O sistema nervoso periférico sofre, e provoca vasoconstrição; os vasos
sanguíneos se comprimem. O batimento cardíaco fica alterado. As pupilas se
dilatam. Quando o problema é constante, a perda de audição aparece como uma
defesa do organismo. O organismo surdo
se fecha para o meio ambiente: ele declara uma paz interior unilateral, cujo
preço é a incomunicação definitiva. Quem hoje ouve “rock” a todo volume, em
alguns anos poderá não ouvir, nem mesmo querendo, os acordes mais suaves da
música clássica.
O ruído excessivo é uma
espécie de exteriorização forçada da consciência, e pode ser buscado como meio
para evitar o confronto com a ansiedade. É o caso de certo tipo de música. O barulho também pode ser imposto ao homem
desde fora, transformando-o em vítima de um processo de contaminação ambiental.

Registros:
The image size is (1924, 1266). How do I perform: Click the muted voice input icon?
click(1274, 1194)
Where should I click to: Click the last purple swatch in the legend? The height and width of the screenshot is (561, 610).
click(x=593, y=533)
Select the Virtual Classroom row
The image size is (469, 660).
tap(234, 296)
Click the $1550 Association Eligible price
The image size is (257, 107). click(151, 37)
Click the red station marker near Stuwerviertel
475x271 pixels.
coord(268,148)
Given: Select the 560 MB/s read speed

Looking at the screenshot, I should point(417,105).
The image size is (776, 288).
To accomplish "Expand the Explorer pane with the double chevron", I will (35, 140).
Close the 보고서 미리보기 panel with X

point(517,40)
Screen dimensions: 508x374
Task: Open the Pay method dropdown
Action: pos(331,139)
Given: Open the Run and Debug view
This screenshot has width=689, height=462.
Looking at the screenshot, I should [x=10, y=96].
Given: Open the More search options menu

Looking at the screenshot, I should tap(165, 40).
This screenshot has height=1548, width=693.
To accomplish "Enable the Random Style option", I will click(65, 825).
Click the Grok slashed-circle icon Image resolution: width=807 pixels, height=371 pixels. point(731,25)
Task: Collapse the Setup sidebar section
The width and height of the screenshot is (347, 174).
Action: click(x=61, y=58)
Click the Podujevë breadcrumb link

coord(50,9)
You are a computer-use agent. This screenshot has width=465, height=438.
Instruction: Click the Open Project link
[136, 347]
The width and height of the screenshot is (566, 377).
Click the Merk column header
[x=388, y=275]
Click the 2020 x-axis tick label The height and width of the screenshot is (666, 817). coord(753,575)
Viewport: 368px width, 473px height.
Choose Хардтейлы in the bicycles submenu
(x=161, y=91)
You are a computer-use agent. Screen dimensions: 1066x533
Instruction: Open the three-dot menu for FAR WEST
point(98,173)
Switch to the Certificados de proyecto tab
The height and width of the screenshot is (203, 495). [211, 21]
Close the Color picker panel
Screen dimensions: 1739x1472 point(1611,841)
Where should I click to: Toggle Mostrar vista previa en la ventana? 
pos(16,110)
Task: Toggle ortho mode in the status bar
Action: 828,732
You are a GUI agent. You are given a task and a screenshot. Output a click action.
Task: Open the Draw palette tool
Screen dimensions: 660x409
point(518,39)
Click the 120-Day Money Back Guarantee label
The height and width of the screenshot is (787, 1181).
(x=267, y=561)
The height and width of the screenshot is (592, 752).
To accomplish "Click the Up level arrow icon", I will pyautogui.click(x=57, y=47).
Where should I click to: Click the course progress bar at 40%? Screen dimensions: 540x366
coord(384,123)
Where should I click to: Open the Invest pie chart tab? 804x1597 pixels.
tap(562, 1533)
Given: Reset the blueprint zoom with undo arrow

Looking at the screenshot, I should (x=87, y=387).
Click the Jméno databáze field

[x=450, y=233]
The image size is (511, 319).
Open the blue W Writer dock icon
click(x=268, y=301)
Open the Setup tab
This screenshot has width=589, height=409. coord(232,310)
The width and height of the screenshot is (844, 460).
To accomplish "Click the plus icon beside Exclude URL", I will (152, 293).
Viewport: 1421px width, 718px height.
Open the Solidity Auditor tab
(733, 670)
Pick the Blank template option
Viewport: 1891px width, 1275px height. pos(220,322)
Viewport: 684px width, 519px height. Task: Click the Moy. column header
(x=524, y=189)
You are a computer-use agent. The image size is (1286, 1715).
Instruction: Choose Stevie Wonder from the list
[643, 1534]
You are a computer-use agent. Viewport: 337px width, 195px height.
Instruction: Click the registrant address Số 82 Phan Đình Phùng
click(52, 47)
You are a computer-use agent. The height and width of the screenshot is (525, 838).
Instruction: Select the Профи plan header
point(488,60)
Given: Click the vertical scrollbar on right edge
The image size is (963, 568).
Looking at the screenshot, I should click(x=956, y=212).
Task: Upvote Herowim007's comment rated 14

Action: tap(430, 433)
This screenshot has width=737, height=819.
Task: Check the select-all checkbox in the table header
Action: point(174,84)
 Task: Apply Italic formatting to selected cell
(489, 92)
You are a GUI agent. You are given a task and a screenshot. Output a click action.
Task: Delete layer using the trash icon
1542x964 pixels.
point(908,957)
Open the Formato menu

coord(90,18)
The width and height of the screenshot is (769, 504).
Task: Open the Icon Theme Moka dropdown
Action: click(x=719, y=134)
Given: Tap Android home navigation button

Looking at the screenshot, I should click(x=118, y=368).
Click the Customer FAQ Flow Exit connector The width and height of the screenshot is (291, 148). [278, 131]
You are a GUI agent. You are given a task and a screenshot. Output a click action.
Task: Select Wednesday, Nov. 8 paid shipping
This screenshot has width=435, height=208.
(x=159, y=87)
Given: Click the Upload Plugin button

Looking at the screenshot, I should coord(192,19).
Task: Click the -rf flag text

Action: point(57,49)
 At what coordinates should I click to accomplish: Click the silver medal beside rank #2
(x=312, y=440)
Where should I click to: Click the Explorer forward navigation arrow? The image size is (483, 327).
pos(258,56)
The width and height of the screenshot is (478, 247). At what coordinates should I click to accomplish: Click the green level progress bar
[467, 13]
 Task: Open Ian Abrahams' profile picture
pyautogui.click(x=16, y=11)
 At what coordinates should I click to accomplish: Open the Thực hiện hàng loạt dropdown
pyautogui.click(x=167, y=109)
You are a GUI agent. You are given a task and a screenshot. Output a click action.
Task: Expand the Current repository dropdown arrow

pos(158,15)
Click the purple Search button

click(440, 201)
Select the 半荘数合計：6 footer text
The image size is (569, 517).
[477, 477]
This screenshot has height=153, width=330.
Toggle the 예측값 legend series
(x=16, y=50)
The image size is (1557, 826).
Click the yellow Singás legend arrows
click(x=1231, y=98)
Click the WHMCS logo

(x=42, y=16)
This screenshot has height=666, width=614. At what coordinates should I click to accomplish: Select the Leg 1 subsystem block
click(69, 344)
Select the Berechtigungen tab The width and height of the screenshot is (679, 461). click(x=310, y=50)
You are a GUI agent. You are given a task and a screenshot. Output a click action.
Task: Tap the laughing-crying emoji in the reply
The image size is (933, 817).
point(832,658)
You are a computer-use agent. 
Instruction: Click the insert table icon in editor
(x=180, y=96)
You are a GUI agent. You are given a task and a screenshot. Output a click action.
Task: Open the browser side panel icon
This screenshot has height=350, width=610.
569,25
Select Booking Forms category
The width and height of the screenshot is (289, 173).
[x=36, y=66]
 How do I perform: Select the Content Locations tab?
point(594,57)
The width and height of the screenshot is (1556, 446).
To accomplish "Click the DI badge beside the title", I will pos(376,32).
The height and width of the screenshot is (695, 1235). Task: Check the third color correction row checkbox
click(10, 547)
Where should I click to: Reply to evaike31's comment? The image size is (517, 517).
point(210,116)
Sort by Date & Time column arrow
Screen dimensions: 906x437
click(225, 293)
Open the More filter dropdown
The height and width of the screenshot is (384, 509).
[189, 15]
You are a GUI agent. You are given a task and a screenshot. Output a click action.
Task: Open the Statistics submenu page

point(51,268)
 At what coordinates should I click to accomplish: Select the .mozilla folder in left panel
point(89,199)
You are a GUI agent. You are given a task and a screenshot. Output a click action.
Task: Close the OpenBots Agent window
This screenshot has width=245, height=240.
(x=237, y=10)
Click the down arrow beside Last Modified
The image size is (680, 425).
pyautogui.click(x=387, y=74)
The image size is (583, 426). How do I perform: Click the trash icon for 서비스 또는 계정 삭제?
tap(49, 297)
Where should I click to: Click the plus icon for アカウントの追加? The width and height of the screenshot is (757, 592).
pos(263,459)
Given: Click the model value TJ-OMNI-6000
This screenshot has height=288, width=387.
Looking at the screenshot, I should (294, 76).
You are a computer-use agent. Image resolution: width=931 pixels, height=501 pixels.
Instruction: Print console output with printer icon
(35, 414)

Instruções:
(1) Resuma em duas frases o texto sobre o ruído.
(2) Reproduza fielmente o trecho do texto sobre o ruído que vai de “O sistema nervoso” até “música clássica.”.
(3) Dê sequência ao texto sobre o ruído, começando logo após a última frase apresentada.

Respostas por tarefa:
(1) O texto descreve reações do organismo, como vasoconstrição, alteração do batimento cardíaco e dilatação das pupilas, e afirma que, quando o problema é constante, a perda de audição surge como defesa, isolando a pessoa do meio ambiente. O ruído excessivo pode ser buscado para evitar o confronto com a ansiedade ou ser imposto ao homem de fora, tornando-o vítima de contaminação ambiental.

(2)
O sistema nervoso periférico sofre, e provoca vasoconstrição; os vasos
sanguíneos se comprimem. O batimento cardíaco fica alterado. As pupilas se
dilatam. Quando o problema é constante, a perda de audição aparece como uma
defesa do organismo. O organismo surdo
se fecha para o meio ambiente: ele declara uma paz interior unilateral, cujo
preço é a incomunicação definitiva. Quem hoje ouve “rock” a todo volume, em
alguns anos poderá não ouvir, nem mesmo querendo, os acordes mais suaves da
música clássica.

(3)
Todo ser humano precisa do
silêncio para viver bem, e é na ausência
de barulho que ocorrem e são compreendidas as coisas mais importantes. “O
silêncio não deve ser buscado como uma maneira de evitar a vida”, escreve
Nicolas Caballero, das Filipinas. “Não pode ser apenas um refúgio da agitação,
ou do que nós chamamos de estar cansado da vida. O silêncio é o contexto em que
nós reconstruímos a interioridade e a exterioridade.” Para Caballero, devemos
aprender a produzir silêncio em nossas vidas. [1]
O barulho e a desarmonia, de
um lado, e o silêncio e o equilíbrio, de outro, podem ocorrer simultaneamente em três níveis
de consciência: físico, emocional e
mental. Estas três instâncias formam uma
tela vital única, cuja qualidade devemos aumentar de modo gradativo e constante.
“O ruído é uma
desinteriorização que me separa das coisas ou das pessoas”, alerta Caballero.
Ele faz com que se distorça a percepção da realidade. Investigando a fonte do
ruído na mente e na vida humana, o autor
filipino chega ao que se chama de “falsa espiritualidade”: o problema da pessoa
não-religiosa é, essencialmente, um problema de barulho. A pessoa barulhenta é
egocêntrica, mesmo que aparentemente religiosa. O importante, neste caso, não é
o mundo divino, mas suas ideias sobre
ele, porque o egocêntrico só consegue
enxergar a si mesmo. Esse egoísmo é a fonte do barulho, isto é, daquela aparente ausência de uma musicalidade natural
que deve expressar-se livremente em cada processo vivo.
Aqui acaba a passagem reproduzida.